A Private View Of A Public Transport Sign

an RGB LED display showing expected arrival times of trams and buses sitting on a table

[Stefan Schüller] was a fan of the LED signs that display arrival information for the trams and buses in their city of Zürich. [Stefan] was having trouble finding a source to purchase the signs so, instead, decided to build one himself.

[Stefan] decided to recreate the 56×208 single color 2mm dot pitch display with an 128 x 64 P2 RGB LED screen respecting the same 2 mm pitch. The display is driven by an ESP32 DMA RGB LED matrix shield utilizing a HUB75 RGB LED matrix library, all being powered from a 5 V 4 A power supply.

In addition to driving the LED matrix display, the ESP32 polls Zürich’s public transportation API and then parses the XML for the relevant information. Since [Stefan] wanted to match the fonts as closely as possible,
he created a new font from scratch, including the bus and accessibility icons. The new font was encoded into a glyph bitmap distribution format (BDF) that was then converted to work with Adafruit’s GFX library, with [Stefan] creating a custom conversion tool, called bdf2adafruit, to do the last leg of the conversion.

Since the LED matrix had full color capability, [Stefan] decided to add a little extra flourish and color code the transportation lines with the official tram colors. All source code is available on his GitHub repository for the project, for those looking for more detail.

We’ve featured DIY builds of public transportation feeds before. With the ubiquity of low cost RGB LED displays and public APIs, hopefully we’ll see many more!

11 thoughts on “A Private View Of A Public Transport Sign

    1. I think this would be a great idea and perhaps would be looked into by those in charge. However, over here in my end of the World (Western Canada), novel, cost effective, and superior ideas/products are not considered and/or ignored because there are too many large companies that supply such products (albeit not as versatile or cost effective) and so will do whatever they can to subvert a better product and especially one from an individual or smaller firm.

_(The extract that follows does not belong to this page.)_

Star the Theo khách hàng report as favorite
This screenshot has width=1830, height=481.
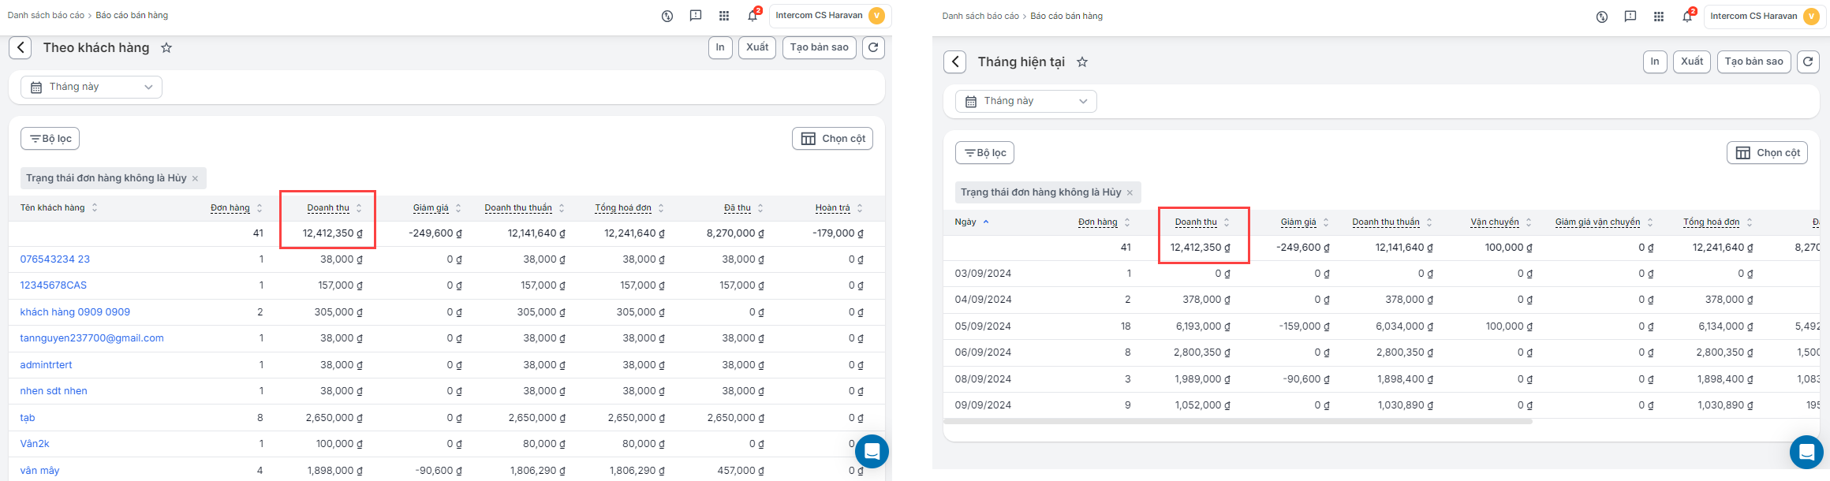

That said, I wish the author all the best of success!

      1. Companies do have to offer support, certifications, meet industry standards, design for mass manufacture, component sourcing, long term availability, warrranty, among other things. Of course Stefan could try to get his project into a product, but i’m not sure he could compete with already existing solutions.

        1. Exactly, although my unit may be colored and more fancy looking it doesn’t compare to what the actual outdoor units need to endure. There is a reason the “real” ones costs thousandth of francs in comparison. This is just a desk/wall indoor toy.

          1. You might be able to sell units to shopkeepers near bus stops, hereby making them offer customers a service and in the mean time keeping them in the shop for longer?

          2. Spachen sind tückisch.

            “There is a reason the “real” ones costs thousandth of francs in comparison” – that says the real displays cost 0.001 Franc. Thousands would be more like it.

        2. Yes exactly. When spending public money low risk options with big support systems are always selected. Sure it’ll cost 5 times as much but it you’ll be able to keep spending that amount each year!